California SDI: State Disability Insurance Explained
Updated 30 March 2026
California State Disability Insurance (SDI) is a mandatory payroll deduction that funds two programs: short-term disability benefits and Paid Family Leave (PFL). In 2026, the SDI rate is 1.1% of taxable wages up to $153,164, meaning the maximum annual SDI deduction is $1,685. Unlike Social Security and Medicare (which are federal), SDI is a California-specific tax that appears as a separate line item on your paycheck. Most employees do not think about SDI until they need it, but it provides critical income replacement during medical leave or family bonding time.
2026 SDI Quick Facts
What SDI Covers
Disability Insurance (DI)
Replaces income when you cannot work due to a non-work-related illness, injury, or pregnancy. Covers:
- Surgery recovery (knee replacement, back surgery, etc.)
- Pregnancy and childbirth (typically 6-8 weeks)
- Serious illness (cancer treatment, heart conditions)
- Mental health conditions (with medical documentation)
Duration: up to 52 weeks. Waiting period: 7 days from disability onset.
Paid Family Leave (PFL)
Replaces income when you take time off to bond with a new child or care for a seriously ill family member. Covers:
- Bonding with a newborn, adopted, or foster child
- Caring for a seriously ill child, parent, spouse, or domestic partner
- Military family events (qualifying exigency)
Duration: up to 8 weeks within 12 months of the qualifying event.
Benefit Calculation
SDI benefits are calculated based on your highest-earning quarter in the 12-month base period before your claim. If you earned $20,000 in your highest quarter, your weekly benefit is approximately $923 (roughly 60-70% of your average weekly wage in that quarter). The exact percentage is 60% for higher earners and 70% for lower earners (those earning less than approximately one-third of the state average wage).

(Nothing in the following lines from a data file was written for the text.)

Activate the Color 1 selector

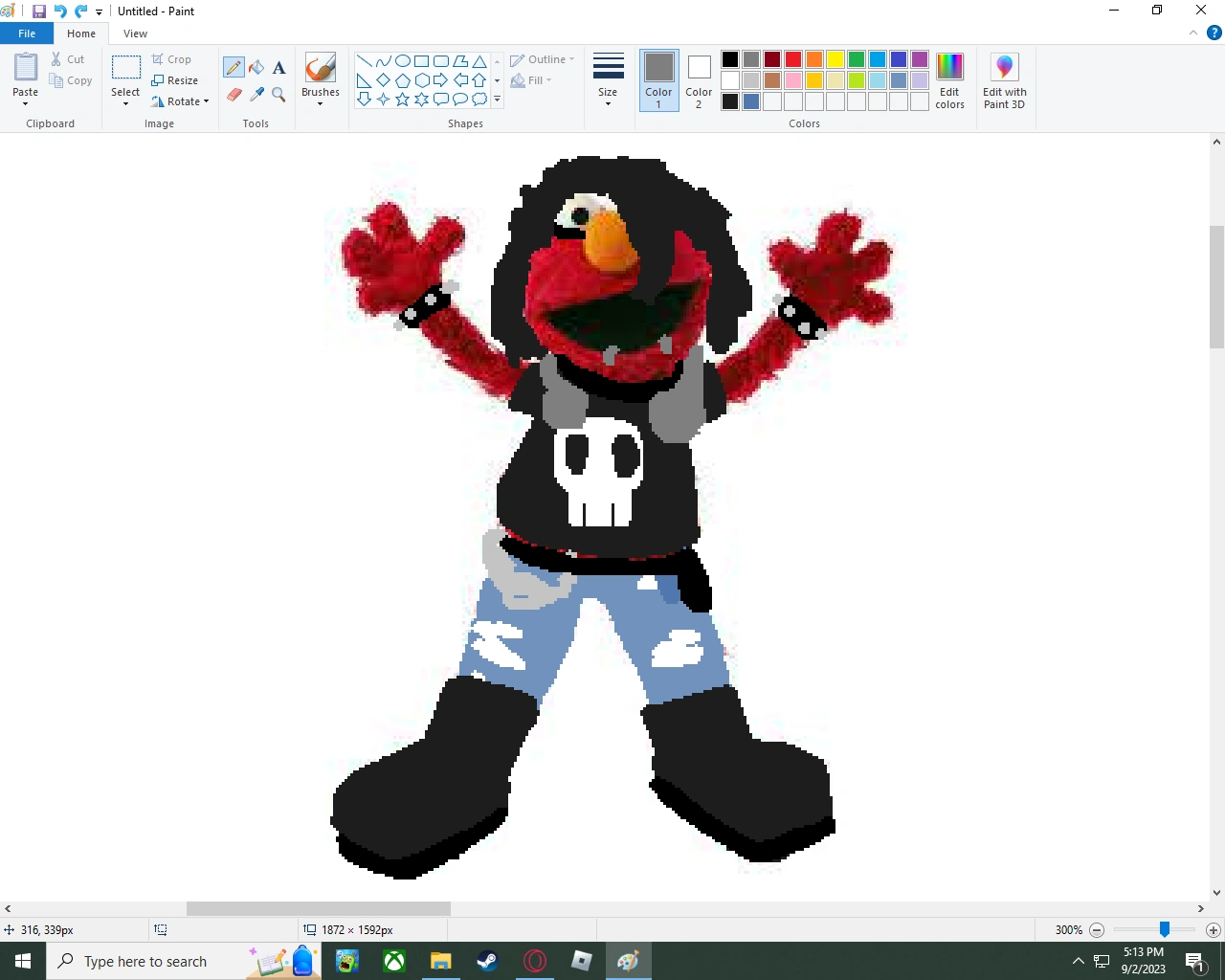[658, 79]
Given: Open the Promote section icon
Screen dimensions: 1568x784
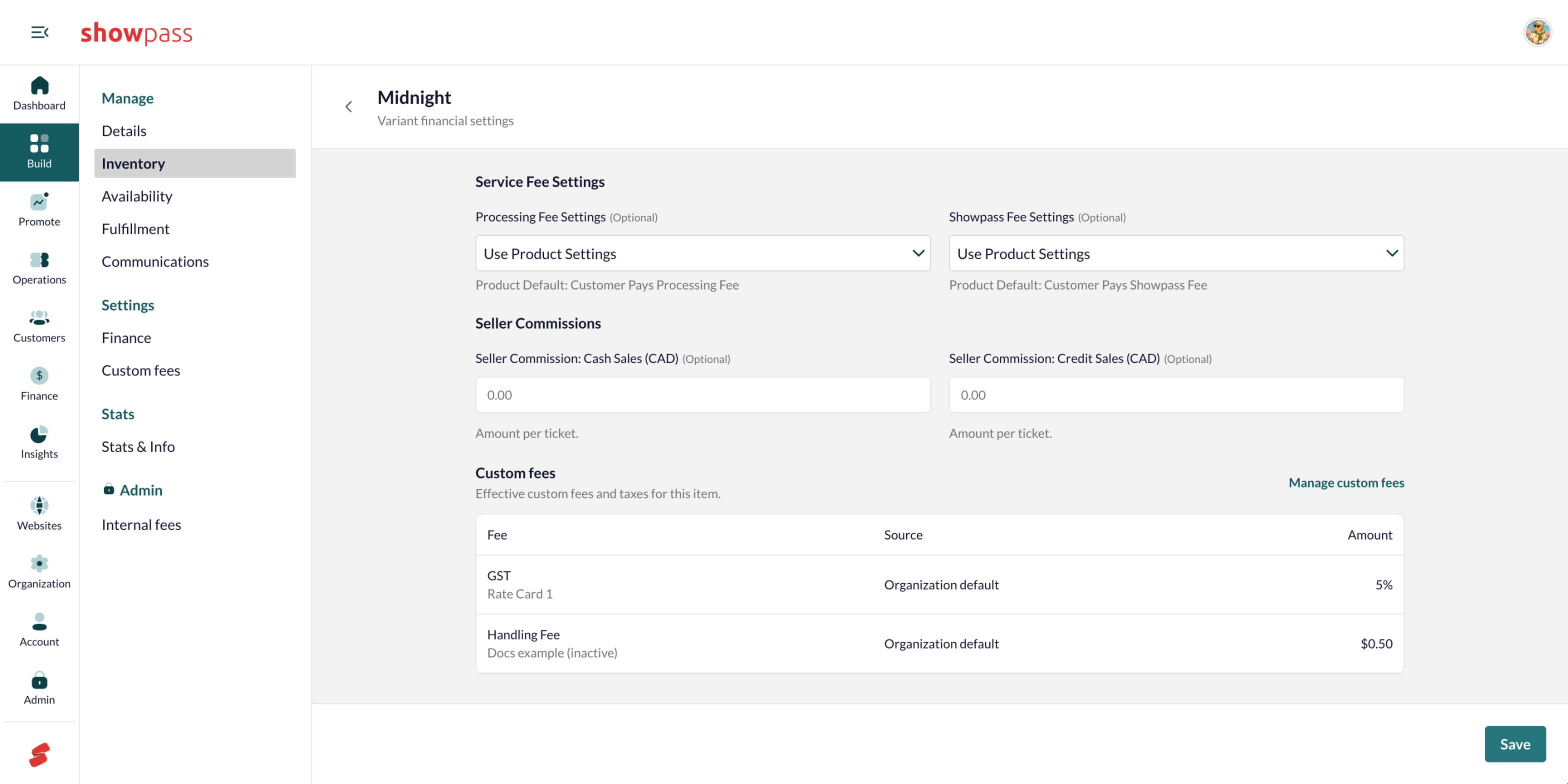Looking at the screenshot, I should point(40,201).

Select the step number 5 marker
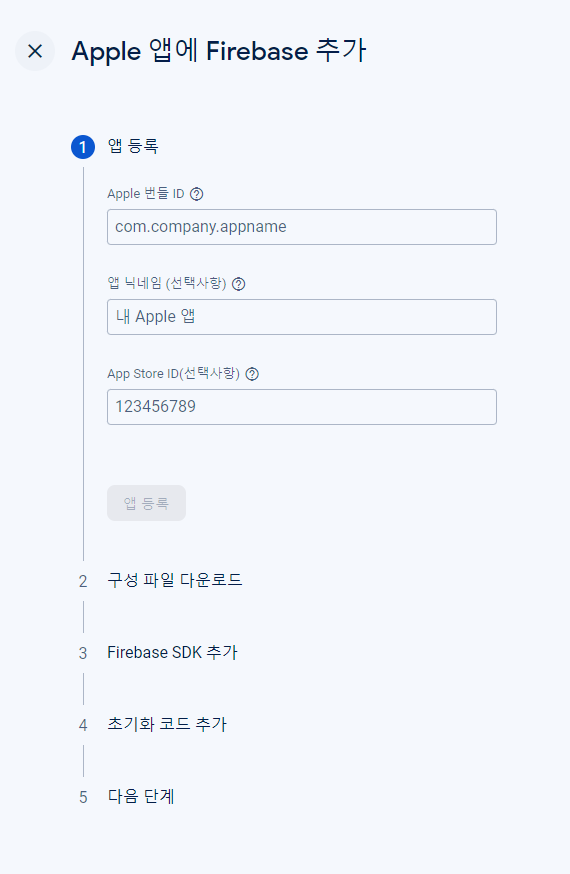click(x=83, y=797)
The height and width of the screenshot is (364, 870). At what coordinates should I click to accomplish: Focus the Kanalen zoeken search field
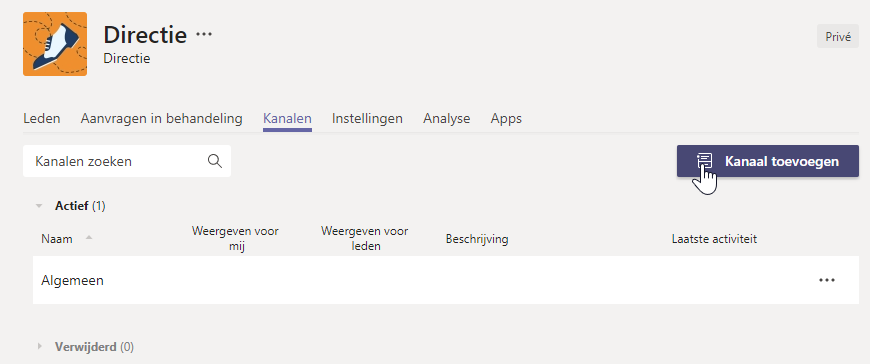[x=127, y=161]
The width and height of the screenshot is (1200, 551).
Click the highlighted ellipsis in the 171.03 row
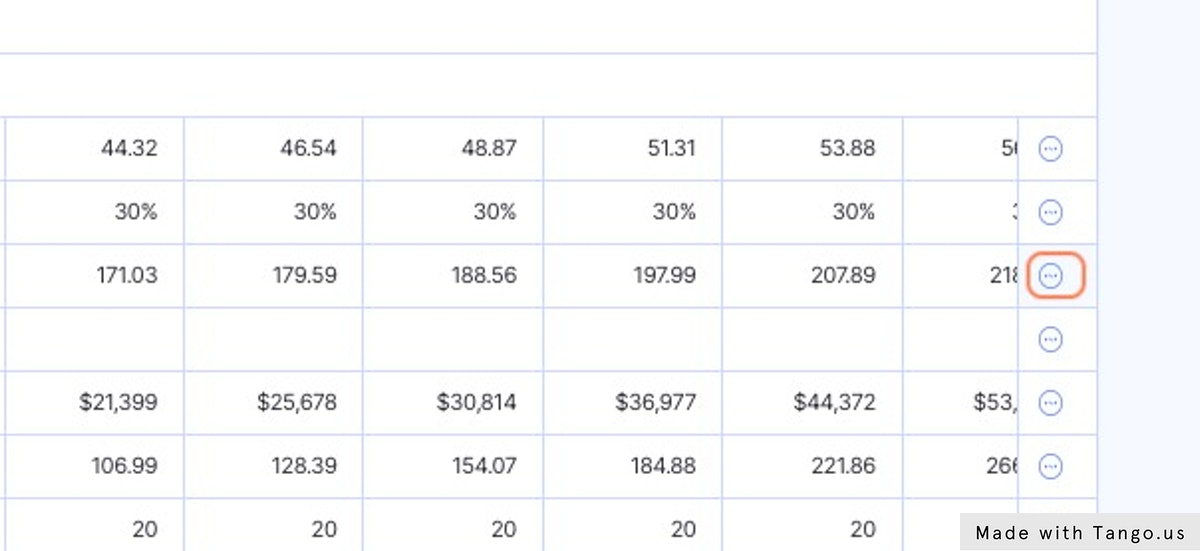[1050, 276]
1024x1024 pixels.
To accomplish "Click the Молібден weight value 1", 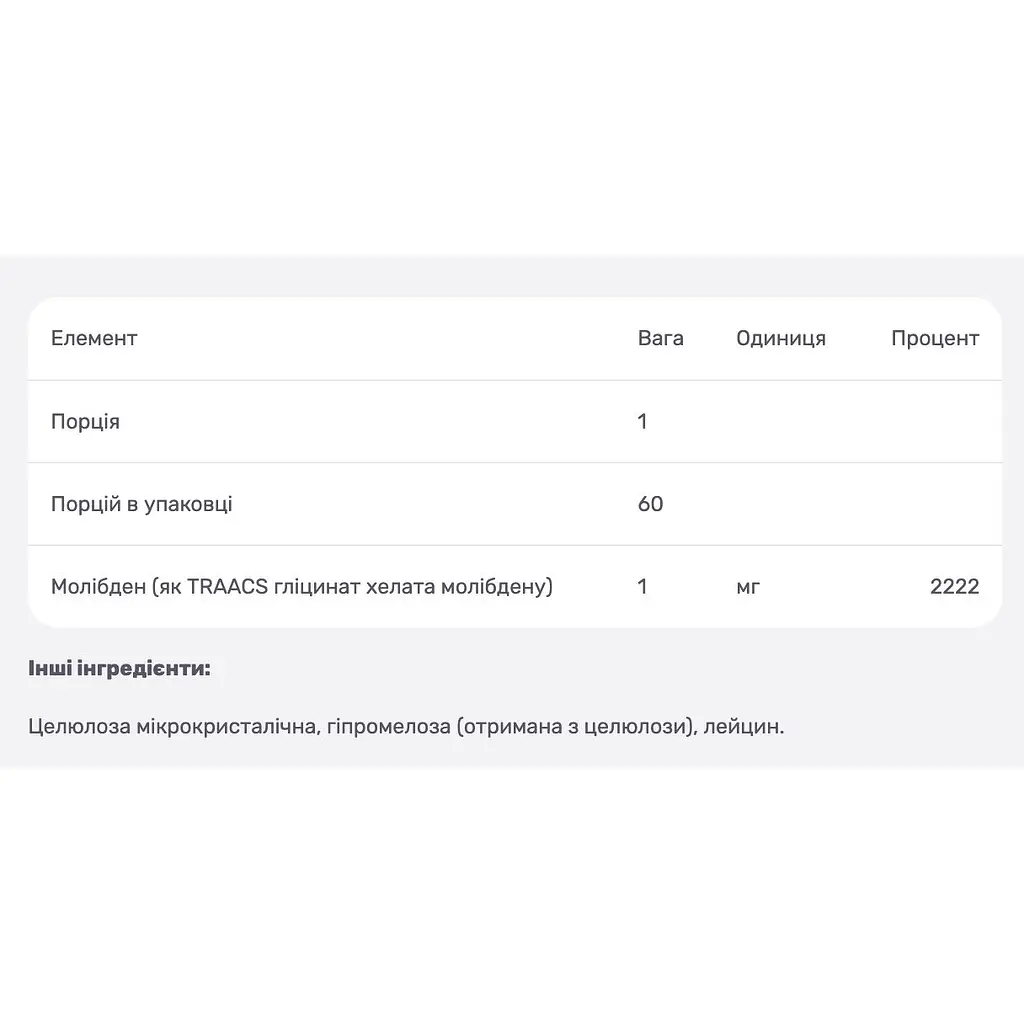I will pyautogui.click(x=643, y=586).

The maximum weekly benefit in 2026 is $1,620. To receive the maximum, your highest quarterly earnings must be approximately $30,375 or more. A worker earning $75,000 annually ($18,750 per quarter) would receive roughly $865 per week, or about 60% of their normal weekly pay ($1,442). This means a significant pay cut during leave, which is why many employers offer supplemental short-term disability insurance to bridge the gap.
How to File a Claim
Get medical certification
Your doctor must complete the medical certification portion of the claim form, confirming you are unable to work (for DI) or that you need to care for a family member (for PFL).
File online through myEDD
Create an account at myEDD (edd.ca.gov) and file your claim online. You can also file by mail using form DE 2501 (disability) or DE 2501F (paid family leave).
Wait for processing
The EDD processes most claims within 14 days of receiving a completed application. Complex cases may take longer. You can check status through myEDD.
Receive benefits
Benefits are paid biweekly via EDD debit card or direct deposit. The first payment covers the period after the 7-day waiting period.
How California Compares to Other States
Only six states (plus D.C. and Puerto Rico) have mandatory state disability insurance programs: California, Hawaii, New Jersey, New York, Rhode Island, and Washington. Most states rely entirely on employer-provided disability insurance or no coverage at all. California's program is among the most generous in benefit amount and duration.
| State | Employee Rate | Max Weekly Benefit | Max Duration |
|---|---|---|---|
| California | 1.1% | $1,620 | 52 weeks |
| New York | 0.5% (capped) | $170 | 26 weeks |
| New Jersey | 0.26% | $1,025 | 26 weeks |
| Rhode Island | 1.1% | $1,007 | 30 weeks |
| Hawaii | 0.5% | $765 | 26 weeks |
| Washington | 0.58% | $1,456 | 12 weeks (PFL) |
California's $1,620 maximum weekly benefit and 52-week maximum duration make it the most comprehensive state disability program in the country. New York's program, by contrast, caps benefits at just $170 per week, making it essentially supplemental rather than income-replacing. The 1.1% SDI rate is higher than most other states, but the benefit level reflects that investment.